Tek-Tips is the largest IT community on the Internet today!

Members share and learn making Tek-Tips Forums the best source of peer-reviewed technical information on the Internet!

  • Congratulations strongm on being selected by the Tek-Tips community for having the most helpful posts in the forums last week. Way to Go!

Audit File - Finding and listing longest character values

Status
Not open for further replies.

btmonroe

Programmer
Jun 25, 2007
5
US
I have been trying to develop a macro to help me take in a file and for each charater field, find it's formatted length, max length, and a sample of up to 5 of the longest records. I have a macro to find largest value and formated length. However, my thought is to assign a length variable for each character field, and then select the top 5 for each variable. Any help in looping through the variables and assigning it would be great.

## [GIVEN REQUEST 1]
Write out the part of the audit file post starting with "Tek-Tips is the" and going on through "on the Internet!".
## [GIVEN REQUEST 2]
In the audit file post, why does the poster plan to assign a length variable to each character field? Answer in one to three sentences.

## [GIVEN MATERIAL]
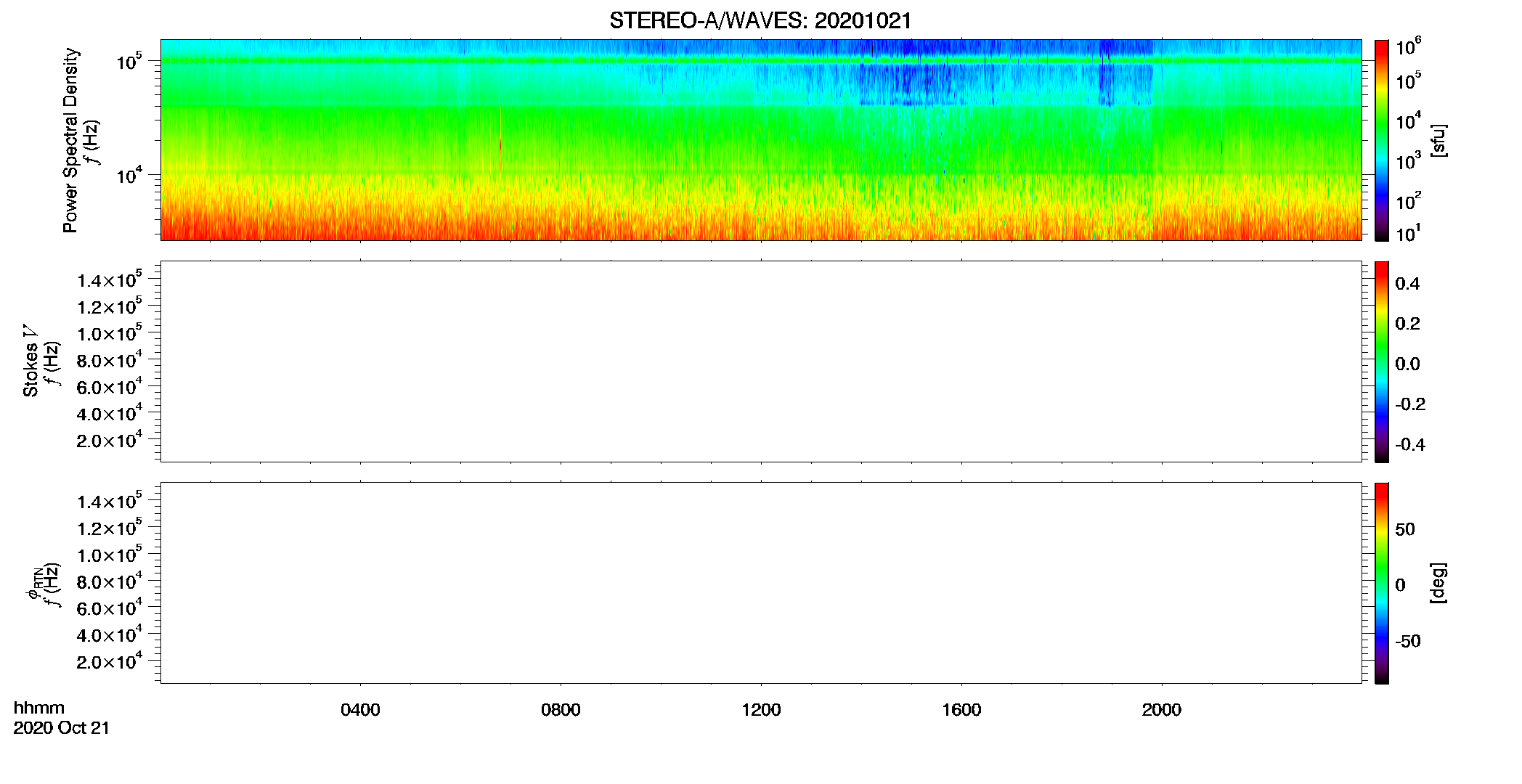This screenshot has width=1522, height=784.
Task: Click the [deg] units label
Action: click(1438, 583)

## [WRITTEN REPLY 1]
Tek-Tips is the largest IT community on the Internet today!

Members share and learn making Tek-Tips Forums the best source of peer-reviewed technical information on the Internet!

## [WRITTEN REPLY 2]
The poster wants a sample of up to five of the longest records for every character field. An existing macro already finds the largest value and the formatted length. A length variable for each field would let the top five be selected for each one.